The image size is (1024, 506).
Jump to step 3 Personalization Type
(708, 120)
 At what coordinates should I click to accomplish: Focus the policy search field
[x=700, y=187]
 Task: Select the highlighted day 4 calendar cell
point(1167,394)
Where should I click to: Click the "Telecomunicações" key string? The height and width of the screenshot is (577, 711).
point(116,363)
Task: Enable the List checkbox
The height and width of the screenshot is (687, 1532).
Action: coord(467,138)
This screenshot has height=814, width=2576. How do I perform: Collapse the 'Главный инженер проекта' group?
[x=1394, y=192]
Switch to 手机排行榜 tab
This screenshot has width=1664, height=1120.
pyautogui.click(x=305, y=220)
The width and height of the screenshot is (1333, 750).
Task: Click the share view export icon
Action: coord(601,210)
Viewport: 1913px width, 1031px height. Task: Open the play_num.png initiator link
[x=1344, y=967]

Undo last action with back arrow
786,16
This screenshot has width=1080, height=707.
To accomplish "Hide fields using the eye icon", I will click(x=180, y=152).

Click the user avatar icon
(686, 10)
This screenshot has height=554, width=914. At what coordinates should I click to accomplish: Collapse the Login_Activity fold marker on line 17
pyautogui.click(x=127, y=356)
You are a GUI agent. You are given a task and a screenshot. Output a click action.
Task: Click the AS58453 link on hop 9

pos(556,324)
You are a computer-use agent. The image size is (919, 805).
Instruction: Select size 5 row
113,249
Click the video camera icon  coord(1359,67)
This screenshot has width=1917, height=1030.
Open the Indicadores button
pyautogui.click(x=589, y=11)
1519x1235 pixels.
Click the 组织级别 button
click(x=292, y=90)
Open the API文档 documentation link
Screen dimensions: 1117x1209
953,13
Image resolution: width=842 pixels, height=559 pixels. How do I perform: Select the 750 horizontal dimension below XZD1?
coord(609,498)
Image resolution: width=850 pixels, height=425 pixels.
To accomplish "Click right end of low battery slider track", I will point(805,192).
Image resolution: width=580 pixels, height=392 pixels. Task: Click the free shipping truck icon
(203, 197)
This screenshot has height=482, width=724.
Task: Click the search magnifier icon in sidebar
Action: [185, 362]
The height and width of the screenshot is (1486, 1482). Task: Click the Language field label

---+---

Goal of the exercise -
Show every line above in which the word "agent" occurs.

Finished exercise -
You are a GUI agent. You are given a task and a screenshot. Output a click action.
You are a computer-use agent. The image size is (919, 805).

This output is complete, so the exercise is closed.